BPM's Significance for Governments' Transformational Agendas

BPM's Significance for Governments' Transformational Agendas

The main barrier to progress for e-Government services in most of countries has been a shortfall in useful services. Lack of availability and use for online identification and authentication has an immediate and profound impact on the ability of citizens to use transactional services. The result of this is that many services continue to require face-to-face contact for the entire transaction, or for at least a portion of the process.

As such, there is an element of ‘chicken and egg’ at play where services are not used because of a technology shortfall, and the technology shortfall is not met because there are insufficient services to build interest. This carries over into general supply and demand issues, where administrators have reigned in their investment in services for fear that public and business uptake will fall short of desired levels.

As part of this transformation, government agencies must identify and automate their procedures and adopt better, more efficient management practices. This change will require a focused approach to process improvement and Customer Experience (Omni Channel, Mobile, Cloud).

1. Simplification.

BPM projects begin with documenting how current processes work but then progress to how they could be made simpler, faster, more efficient and more effective. Unlike many other IT ‘panaceas’, BPM does not only automate existing, inefficient processes. It also drives new practices, increases efficiency, and expands an organisation’s ability to change to meet the demands of the market.

2. Efficiency.

The process model describes sequences of organisational activities — some performed by people, others by automated systems — linked by rules. The software magic of BPM is turning those models into automated implementations that deliver work to those people and systems, enforce the rules and track completion against assigned deadlines. In case after case, the resulting process automation dramatically reduces cycle times — from weeks to one or two days is not uncommon — and allows significant expansion in daily work volume without adding staff. BPM has the ability to streamline your employee’s duties while increasing their productivity and creating smarter workers. Efficiency improvements are the number one source of return on investment from business process management.

3. Compliance and Control.

By taking control of business processes and enforcing business rules, business process management ensures compliance not only with policies and regulatory requirements but also with best practices tuned to performance objectives. BPM tools encourage reuse of process fragments throughout the organization while allowing local variations where they make sense. BPM technology can facilitate communication amongst systems and employees while still enforcing regulations and business laws. Electronic audit trails are automatically captured to provide records of all activities within the system. BPM is structured enough to enforce compliance and yet agile enough to adapt to the changing market.
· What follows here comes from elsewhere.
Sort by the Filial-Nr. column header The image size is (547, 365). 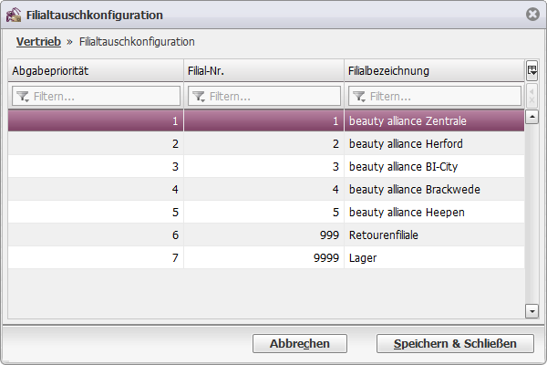(263, 71)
4. Continuous improvement.

The ultimate goal of business process management is optimisation of performance. The same metrics and key performance indicators mapped out and simulated in the process model can be aggregated from the process implementation and displayed in real time in BPM performance management dashboards and reports. BPM technology can enable unique dashboard views depending on the often dynamic role of the employee and monitoring functions that trigger alerts when certain states of interest or criticality arise. In the same way that corporate performance management systems offer mature monitoring capabilities, BPM supports high-level strategic metrics, drill-down analytics and alerts when results begin to deviate from performance targets.

Conclusion

Key to meeting these challenges is maximising the value of the unique human and system-based processes government bodies have in place for true constituent connectivity. To be successful, governments must formalise and automate procedures so that information is created, managed, and distributed in the most efficient manner through all relevant channels (Customer Experience, Mobile, Cloud). This involves adopting initiatives such as e-procurement, e-grants, e-regulation, and e- signatures that could require adjusting and redefining processes that cross traditional agency boundaries.